----- Stored data -----

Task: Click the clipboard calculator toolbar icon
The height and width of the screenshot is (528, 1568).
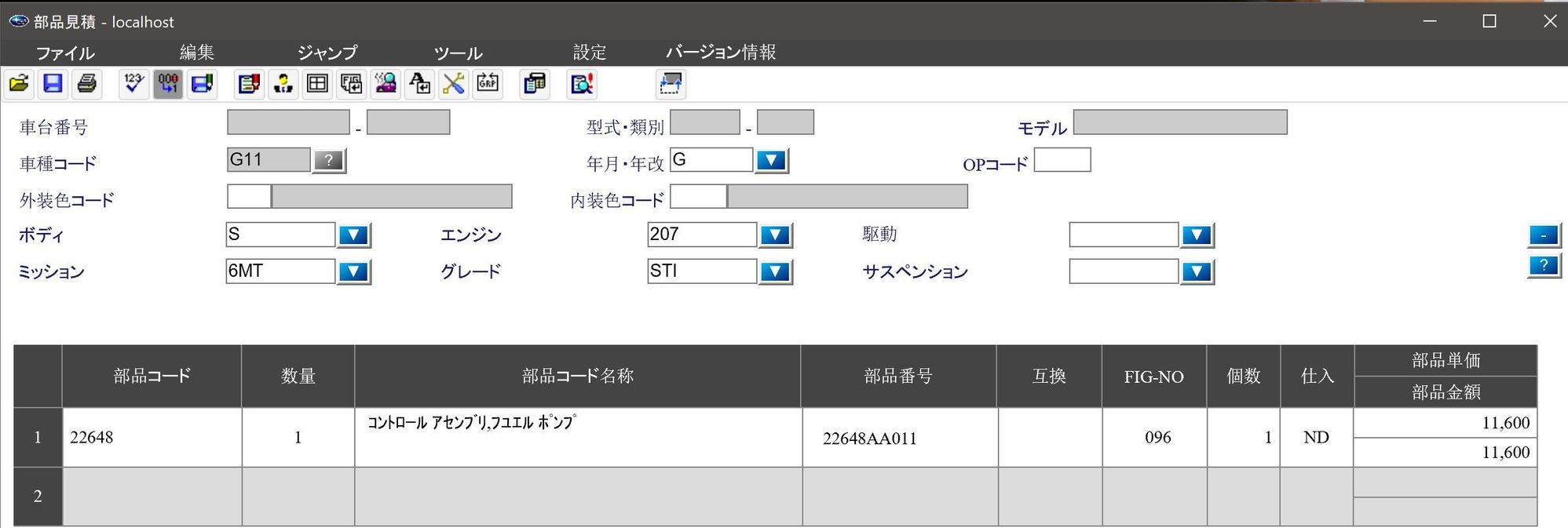Action: (535, 84)
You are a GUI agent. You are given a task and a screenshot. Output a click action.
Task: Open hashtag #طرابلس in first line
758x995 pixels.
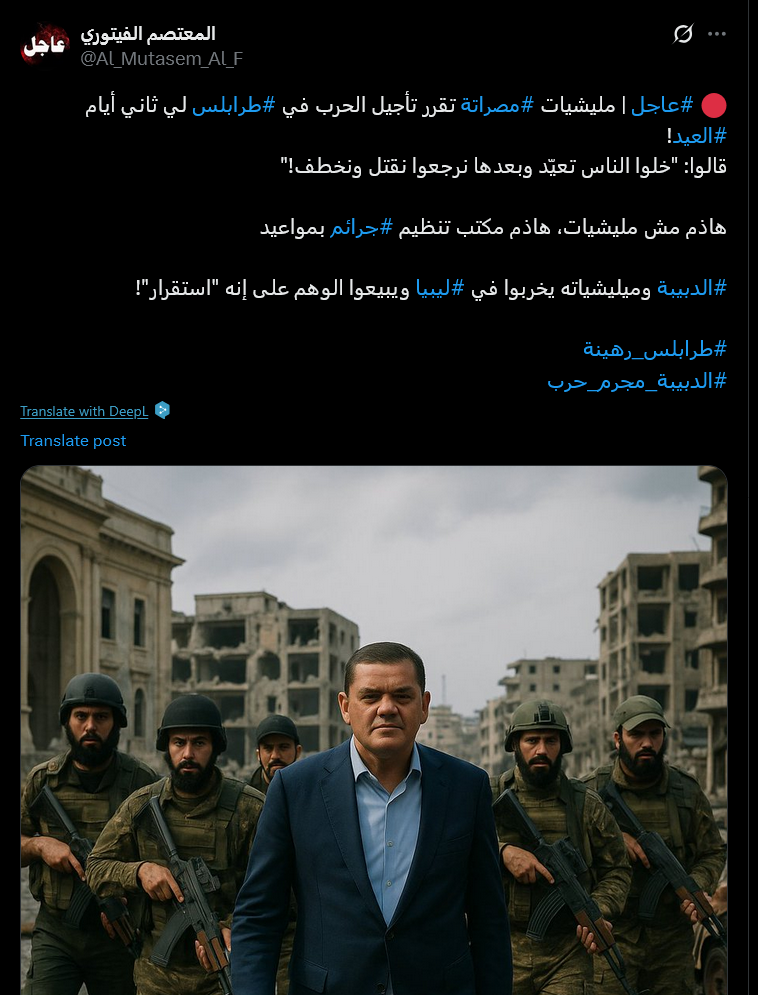coord(233,105)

-----

→ Exercise directions:
Return every line of the entries above verbatim, omitting the pictures.

→ The completed task:
Task: Click the clipboard calculator toolbar icon
The height and width of the screenshot is (528, 1568).
Action: (535, 84)
You are a GUI agent. You are given a task and a screenshot. Output a click action.
Task: Open hashtag #طرابلس in first line
758x995 pixels.
coord(233,105)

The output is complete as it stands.